Gainesville Ramblings

This is a blog, and thus it barely qualifies as writing, let alone formal writing, so I'd not let it bother you.

Sunday, July 15, 2007

Man Vs. Wild Drinking Game

A few weeks ago, I went over to Cush's and we ended up watching what is probably the best show on television right now: Man Vs. Wild. In this show, Bear Grylls proves that he is a true man. This is a guy whose parachute didn't open when jumping out of an airplane, he broke his back in three places, went through 18 months of rehab, and then decided to climb Everest. Yes, Bear Grylls, you are truly more man than the rest of us.

But if you haven't seen this show yet, you really need to turn on the Discovery Channel, cause its always on. Basically, Bear gets dropped into a remote place in the world, with a knife, a piece of flint, and a water bottle. He has to find his way out, using only his wits, and his ability to get out alive. It usually involves some combination Bear doing stuff absolutely bat-shit insane, killing things, and making wierd shelters to stay in.

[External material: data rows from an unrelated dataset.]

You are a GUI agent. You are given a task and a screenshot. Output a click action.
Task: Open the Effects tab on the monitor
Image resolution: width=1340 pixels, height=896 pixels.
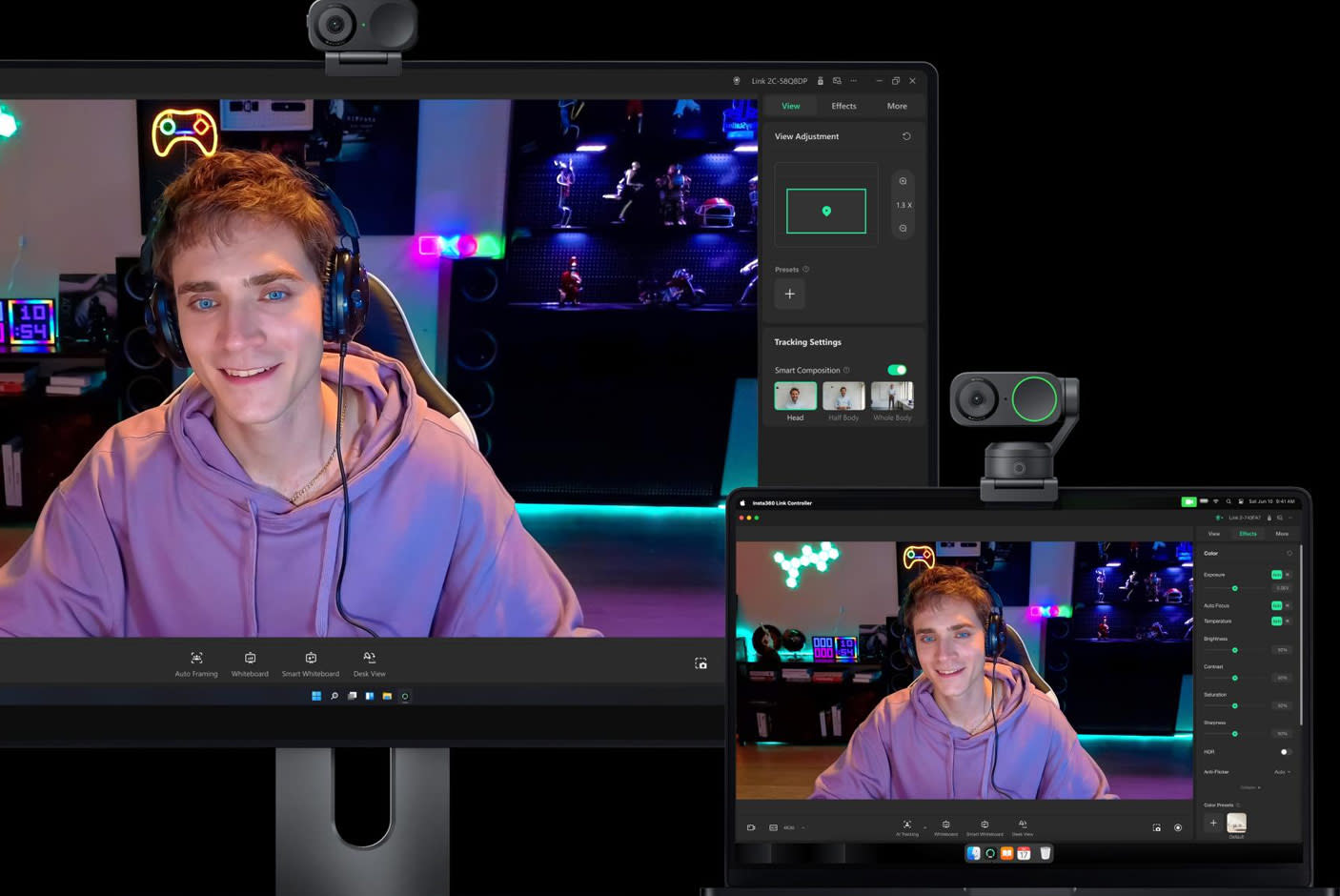843,106
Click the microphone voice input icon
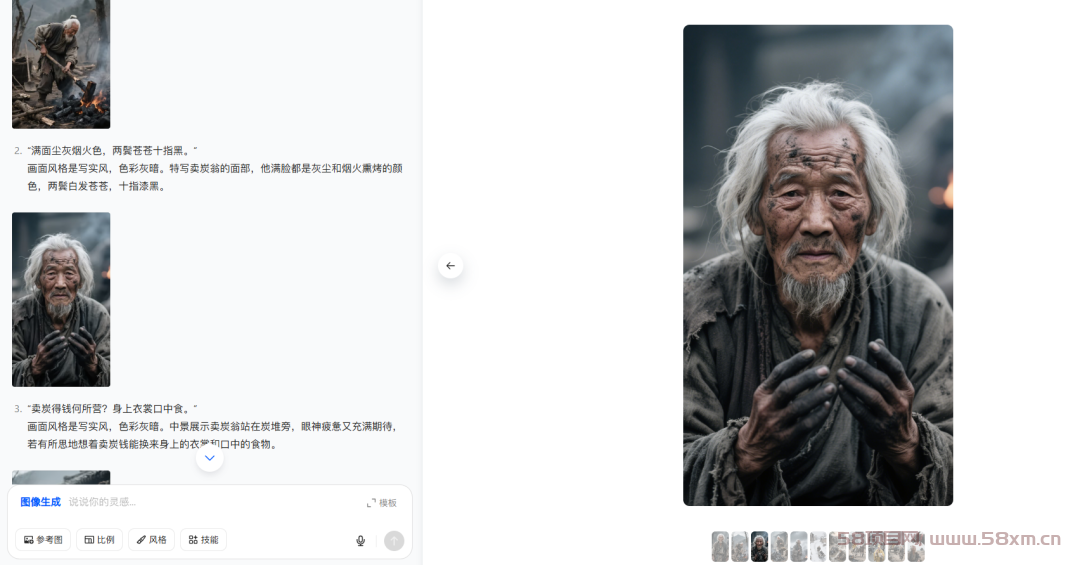Viewport: 1080px width, 565px height. [x=361, y=541]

But back to the story: Me and Cush are watching Man Vs. Wild, and decide to make a drinking game of it. Now, here are the rules that have become a Friday evening tradition:

Take a drink if:
...Bear says he is an experienced climber
...Bear says that something is 'not ideal.'
...he uses Britishism (such as saying torch instead of flashlight, or 'glacier' with a short vowel sound at 'a')
...he kills something (including bugs and grubs)
...Bear lights a fire...he has to find his bearings, or actually does find his bearings
...he tells you that you have to keep your spirits up
...he tells you to find a stream and follow it to a river, and follow that to civilization
...Bear tells you to about a native technique
...Bear tells about someone getting lost or dying horribly in the environment he's in
...Bear contradicts the Bible (something happening millions of years ago, mentioning evolution, etc.)
...anyone in the room says 'What the fuck?!' in response to something Bear does.
...he builds a shelter
...night vision is used
...uses a stick for something other than walking

Take two drinks if:
...Bear kills something in a bad ass way (uses a homemade bow and arrow, uses a throwing stick to take out a rabbit)
...Bear bites into something still alive
...he yells at the camera man
...he puts himself in danger to show you how to get out of it

Take three drinks if:
...Bear fails to light a fire
...Bear eats something that's already dead
...he has to use the camera guys (for light, for example)

Drink the entire time that Bear:
...Drinks his own urine
...Drinks poo water
...Does anything that makes you gag

So this Friday at 9pm, gather with your friends, get some beer, and marvel at the man named Bear.